Scrape UK Property Prices from Rightmove (Dataset Builder + Screenshots)

Rightmove is one of the biggest UK property portals. If you’re building a market research dataset (sold prices, property attributes, locations), you typically need two layers of scraping:

  1. search / results pages → discover listing URLs
  2. detail pages → extract structured fields (price, address, bedrooms, sold date, etc.)

In this guide, we’ll build a production-grade Rightmove sold-price dataset builder in Python:

  • pagination with repeatable URL building
  • robust HTML parsing (no “magic” selectors you can’t explain)
  • retries + backoff for transient errors
  • exports to CSV and JSON Lines
  • (optional) ProxiesAPI integration for more stable crawling

Rightmove results page (we’ll crawl results → then listing details)

Keep Rightmove crawls stable with ProxiesAPI

Real estate sites often throttle aggressive crawls. ProxiesAPI helps you keep your dataset builder reliable when you scale to many pages and detail URLs.

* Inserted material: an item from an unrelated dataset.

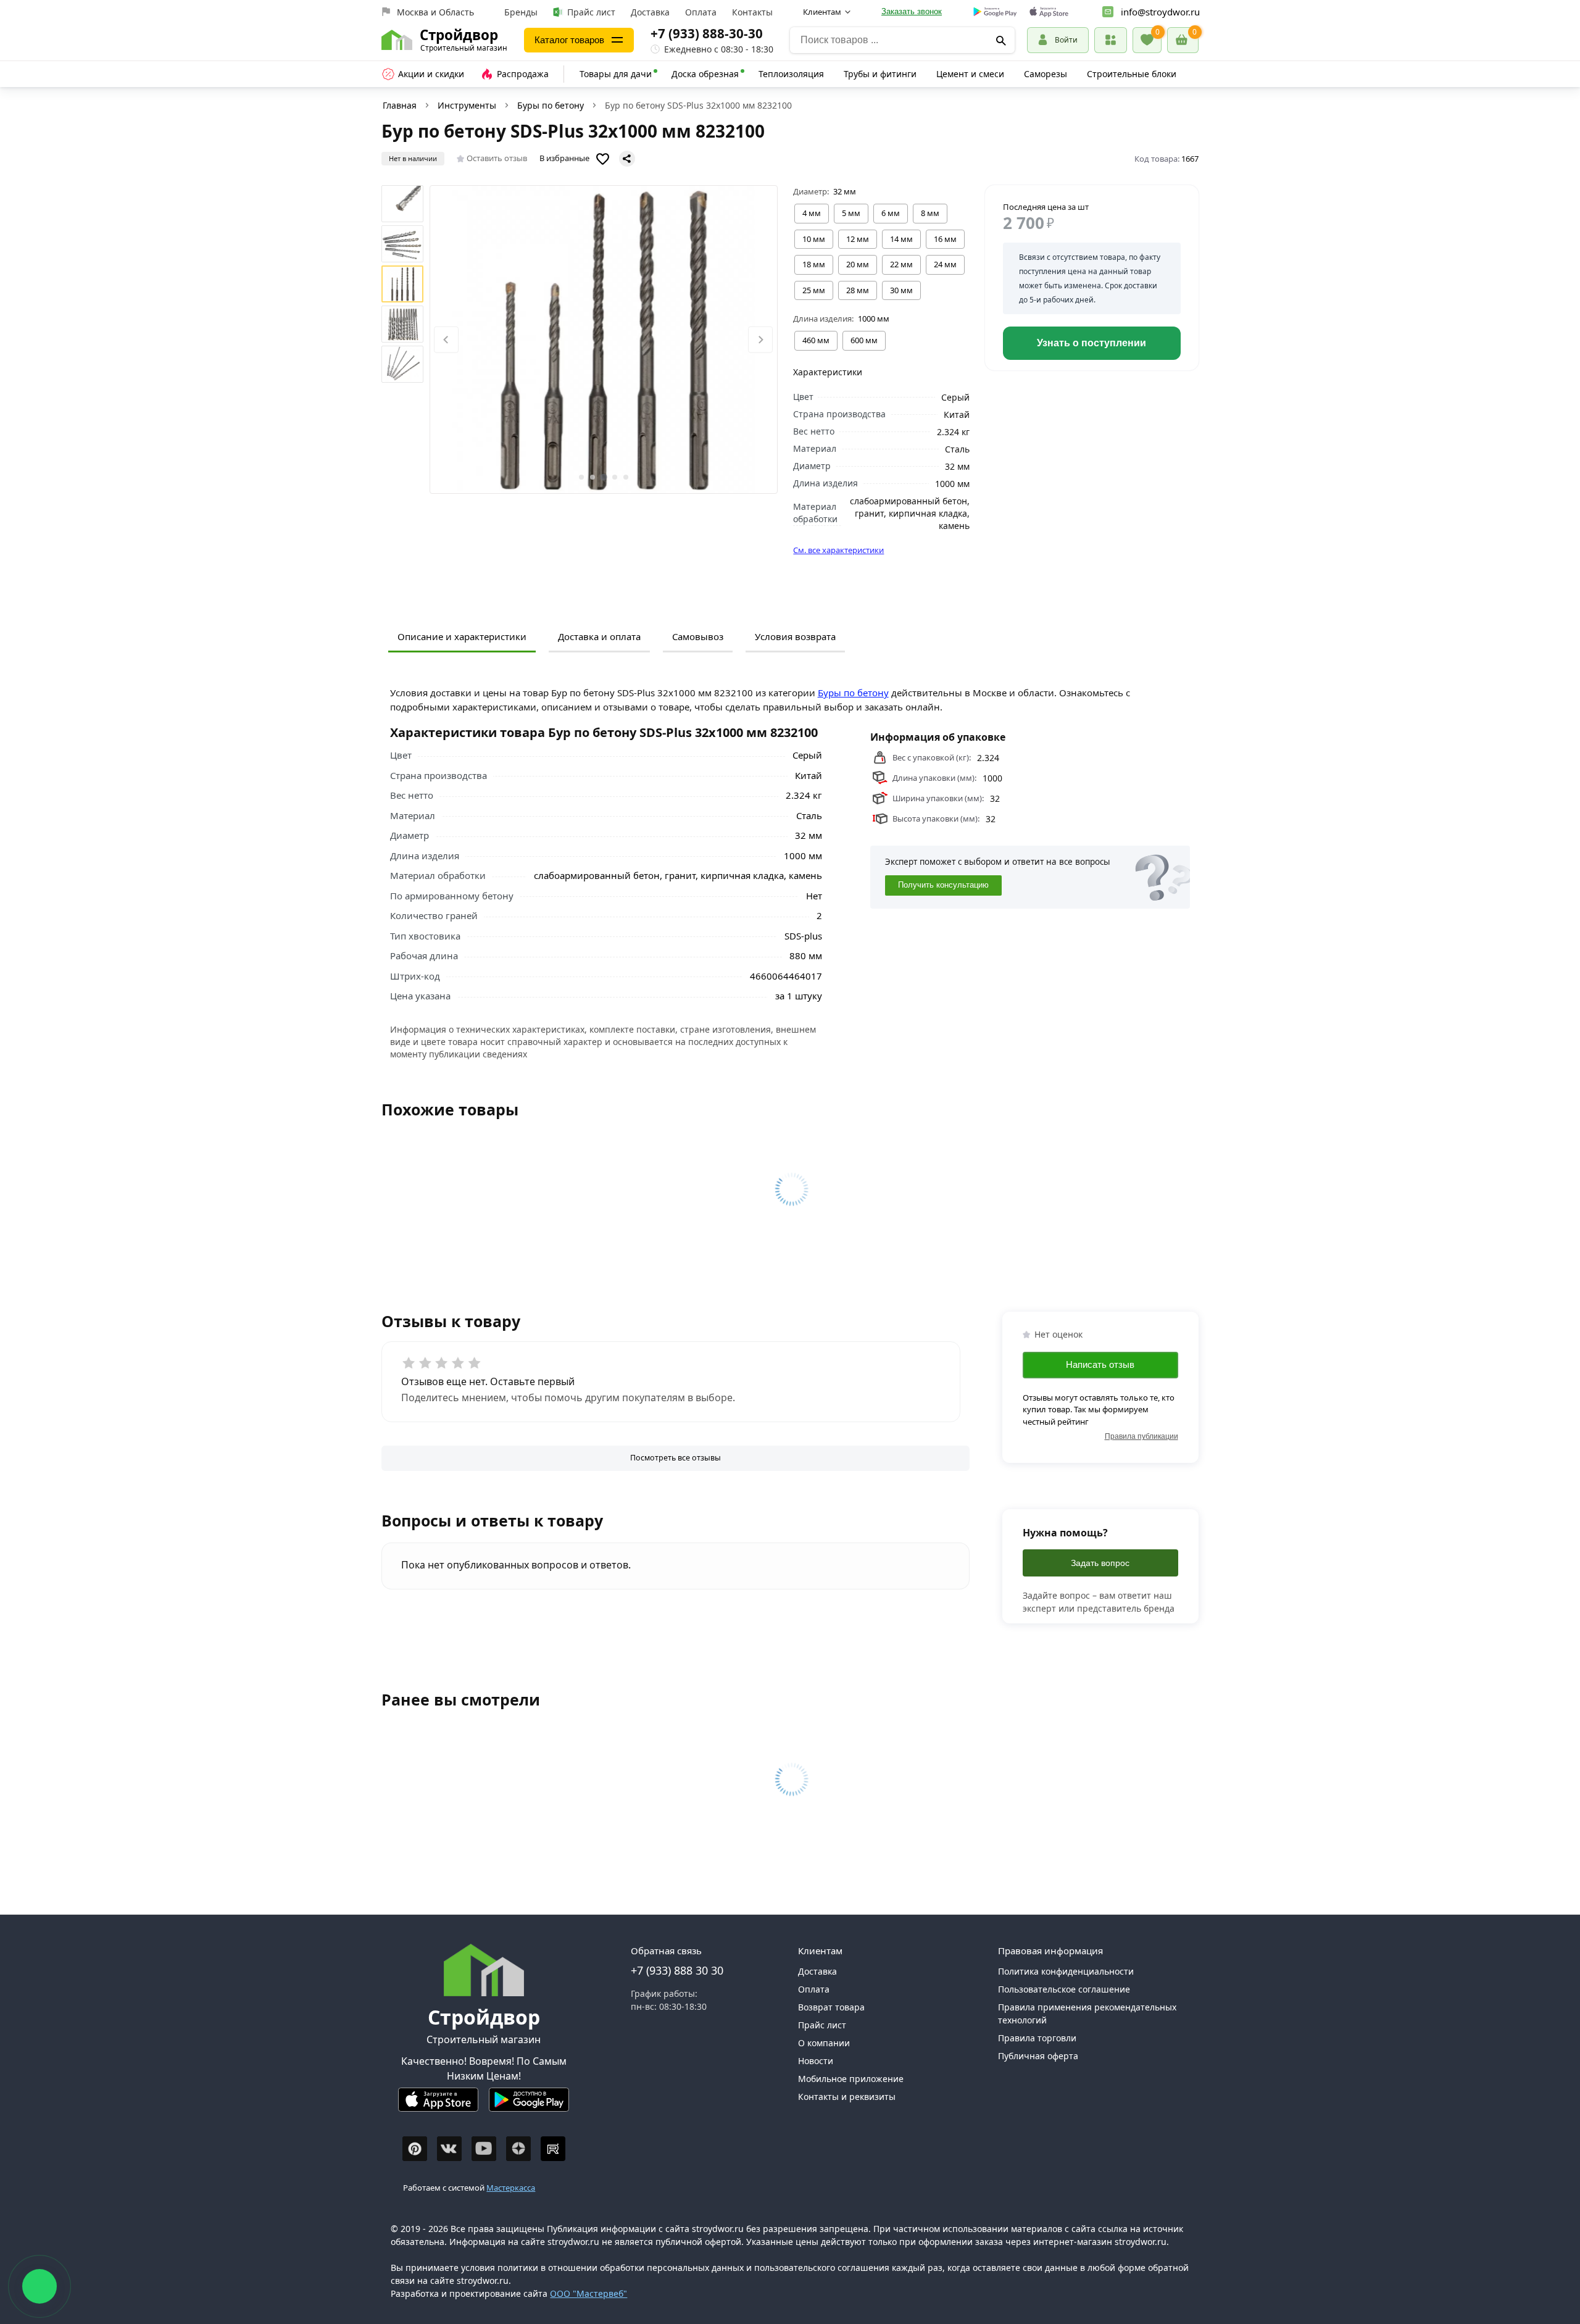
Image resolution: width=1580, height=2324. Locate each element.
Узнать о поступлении (1091, 343)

Important note (ethics + stability)

Property sites are sensitive to heavy traffic. Be respectful:

  • scrape only what you need
  • add delays and caching
  • prefer off-peak runs
  • don’t hammer detail pages with high concurrency

This tutorial is meant for legitimate use cases (analytics, research, internal tooling). Always check the site’s terms and applicable law.


What we’re scraping (Rightmove pages)

Rightmove has multiple “surfaces” (for sale, to rent, sold). The exact URLs change over time, but the overall shape stays the same:

  • results pages with a list of properties
  • property detail pages with the fields you actually want

Your scraper should be written so that:

  • you can swap out the start URL (a results page you captured)
  • your parser is resilient to minor DOM changes

In practice you’ll start with a known-good results URL (from your browser) and treat it as configuration.


Setup

python3 -m venv .venv
source .venv/bin/activate
pip install requests beautifulsoup4 lxml tenacity

We’ll use:

  • requests for HTTP
  • BeautifulSoup(lxml) for parsing
  • tenacity for clean retries

Step 1: A reliable fetch() with headers, timeouts, retries

Rightmove (like many high-traffic sites) can return:

  • 403/429 if you look bot-like
  • 5xx occasionally
  • HTML that differs slightly per request

Start with a solid network layer.

import random
import time
from dataclasses import dataclass

import requests
from tenacity import retry, stop_after_attempt, wait_exponential, retry_if_exception_type

TIMEOUT = (10, 30)  # connect, read

DEFAULT_HEADERS = {
    "User-Agent": (
        "Mozilla/5.0 (Macintosh; Intel Mac OS X 10_15_7) "
        "AppleWebKit/537.36 (KHTML, like Gecko) "
        "Chrome/124.0.0.0 Safari/537.36"
    ),
    "Accept": "text/html,application/xhtml+xml,application/xml;q=0.9,*/*;q=0.8",
    "Accept-Language": "en-GB,en;q=0.9",
}


class FetchError(Exception):
    pass


@dataclass
class FetchResult:
    url: str
    status_code: int
    text: str


@retry(
    reraise=True,
    stop=stop_after_attempt(5),
    wait=wait_exponential(multiplier=1, min=1, max=20),
    retry=retry_if_exception_type(FetchError),
)
def fetch_html(session: requests.Session, url: str) -> FetchResult:
    r = session.get(url, headers=DEFAULT_HEADERS, timeout=TIMEOUT)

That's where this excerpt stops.